小児科医とは何か
概要
小児科医は、乳児・児童・思春期の患者を対象に診療を行う医師です。語源はギリシャ語の pais(子ども)と iatros(医師)に由来し、文字通り「子どもの治療者」を意味します。成人医療と同様に、一般診療だけでなく心臓病や腫瘍などの専門領域にも特化できます。
特徴
小児科医は成人医学と同様のサブスペシャリティが存在しますが、対象が子どもである点が唯一の違いです。たとえば、小児心臓専門医は先天性心疾患を、小児腫瘍専門医は白血病や肉腫といった子どもに多い癌を扱います。
歴史
小児医学の体系は9世紀のペルシャ医師ラゼスによる『子どもの疾病』に始まります。彼の師匠アリ・イブン・サールは『Firdous Al-Himakh』で子どもの発達について記述しました。
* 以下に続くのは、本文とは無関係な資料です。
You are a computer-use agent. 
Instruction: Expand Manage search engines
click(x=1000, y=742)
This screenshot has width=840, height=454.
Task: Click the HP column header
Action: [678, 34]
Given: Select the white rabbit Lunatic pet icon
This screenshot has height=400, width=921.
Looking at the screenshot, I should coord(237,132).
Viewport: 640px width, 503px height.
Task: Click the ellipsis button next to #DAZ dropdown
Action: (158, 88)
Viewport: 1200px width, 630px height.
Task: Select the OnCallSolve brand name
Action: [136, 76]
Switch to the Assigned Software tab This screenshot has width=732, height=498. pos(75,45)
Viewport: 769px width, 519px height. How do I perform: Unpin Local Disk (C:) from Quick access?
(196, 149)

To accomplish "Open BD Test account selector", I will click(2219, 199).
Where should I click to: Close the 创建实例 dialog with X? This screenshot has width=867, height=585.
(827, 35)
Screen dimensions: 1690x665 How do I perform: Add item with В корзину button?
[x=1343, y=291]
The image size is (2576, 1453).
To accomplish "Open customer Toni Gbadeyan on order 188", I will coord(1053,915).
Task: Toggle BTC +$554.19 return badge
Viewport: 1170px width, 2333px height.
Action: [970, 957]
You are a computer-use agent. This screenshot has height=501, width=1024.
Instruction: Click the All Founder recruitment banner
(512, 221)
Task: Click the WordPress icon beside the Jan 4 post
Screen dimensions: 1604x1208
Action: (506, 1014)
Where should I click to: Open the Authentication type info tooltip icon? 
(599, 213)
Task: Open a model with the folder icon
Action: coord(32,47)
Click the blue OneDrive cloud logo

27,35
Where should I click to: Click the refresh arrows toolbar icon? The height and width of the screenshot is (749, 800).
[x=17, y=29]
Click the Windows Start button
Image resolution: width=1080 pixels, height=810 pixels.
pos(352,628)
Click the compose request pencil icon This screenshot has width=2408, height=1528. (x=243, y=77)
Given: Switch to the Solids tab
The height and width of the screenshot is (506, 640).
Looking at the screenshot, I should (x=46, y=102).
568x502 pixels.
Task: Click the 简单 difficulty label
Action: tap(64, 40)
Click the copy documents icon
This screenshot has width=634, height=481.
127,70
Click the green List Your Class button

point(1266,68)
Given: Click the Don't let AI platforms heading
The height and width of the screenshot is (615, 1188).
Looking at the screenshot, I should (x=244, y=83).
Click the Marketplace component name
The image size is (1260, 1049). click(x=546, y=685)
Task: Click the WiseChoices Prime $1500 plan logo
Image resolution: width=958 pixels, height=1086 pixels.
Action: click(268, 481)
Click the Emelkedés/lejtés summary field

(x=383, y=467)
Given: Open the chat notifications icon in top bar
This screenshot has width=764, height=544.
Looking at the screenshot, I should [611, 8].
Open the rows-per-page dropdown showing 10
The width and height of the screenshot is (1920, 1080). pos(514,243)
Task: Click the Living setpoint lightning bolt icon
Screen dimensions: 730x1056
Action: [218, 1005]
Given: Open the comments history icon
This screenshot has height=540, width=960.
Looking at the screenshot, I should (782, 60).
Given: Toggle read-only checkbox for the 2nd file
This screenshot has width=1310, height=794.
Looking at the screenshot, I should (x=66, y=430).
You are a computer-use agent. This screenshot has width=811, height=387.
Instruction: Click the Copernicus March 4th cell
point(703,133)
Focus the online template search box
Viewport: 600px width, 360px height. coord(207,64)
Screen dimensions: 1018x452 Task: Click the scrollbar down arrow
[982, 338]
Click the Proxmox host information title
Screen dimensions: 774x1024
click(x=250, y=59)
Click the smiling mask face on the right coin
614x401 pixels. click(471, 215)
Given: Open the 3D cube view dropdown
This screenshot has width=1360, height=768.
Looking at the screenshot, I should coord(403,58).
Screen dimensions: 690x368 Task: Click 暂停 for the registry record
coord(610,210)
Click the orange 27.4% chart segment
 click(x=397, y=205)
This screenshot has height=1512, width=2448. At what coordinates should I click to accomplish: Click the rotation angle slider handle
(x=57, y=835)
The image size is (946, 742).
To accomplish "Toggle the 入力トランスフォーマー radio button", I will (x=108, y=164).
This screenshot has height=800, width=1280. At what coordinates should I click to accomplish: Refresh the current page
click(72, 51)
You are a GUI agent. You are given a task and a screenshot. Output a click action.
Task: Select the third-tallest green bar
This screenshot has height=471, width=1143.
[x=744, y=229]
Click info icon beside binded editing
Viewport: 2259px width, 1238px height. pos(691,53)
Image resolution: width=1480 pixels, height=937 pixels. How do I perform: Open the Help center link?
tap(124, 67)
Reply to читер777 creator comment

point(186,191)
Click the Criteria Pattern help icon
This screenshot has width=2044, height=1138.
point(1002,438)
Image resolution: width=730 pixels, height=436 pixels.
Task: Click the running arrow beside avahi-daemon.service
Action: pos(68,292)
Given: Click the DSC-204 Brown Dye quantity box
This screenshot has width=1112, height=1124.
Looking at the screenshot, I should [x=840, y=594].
1530年にはトマス・フェアが西欧初の小児医学書を出版し、1852年にイングランドで設立された『Hospital for Sick Children』は英語圏最古の小児病院です。米国ではドイツ系医師エイブラハム・ジャコビが小児科の父と称されています。
教育・資格
小児科医になるまでの一般的な道のりは、学部でのプレメディカル課程(4年)+医学部(4年)+小児インターンシップ(1年)+小児レジデンシー(2年)です。専門分野を目指す場合はさらに数年の研修が必要です。英国やその他英連邦諸国では、医学部課程が4〜6年で、学部卒業後に2年間の一般臨床研修と6年以上の小児専門研修が続きます。
地域差
米国と英国では小児科医の役割や研修体系に違いがあります。米国では小児科医が一次診療の主担当となり、緊急診療や専門医への紹介も行います。英国ではまず一般医学の学位取得後、2年間の一般臨床研修を経て、6年以上にわたる小児専門研修へと進みます。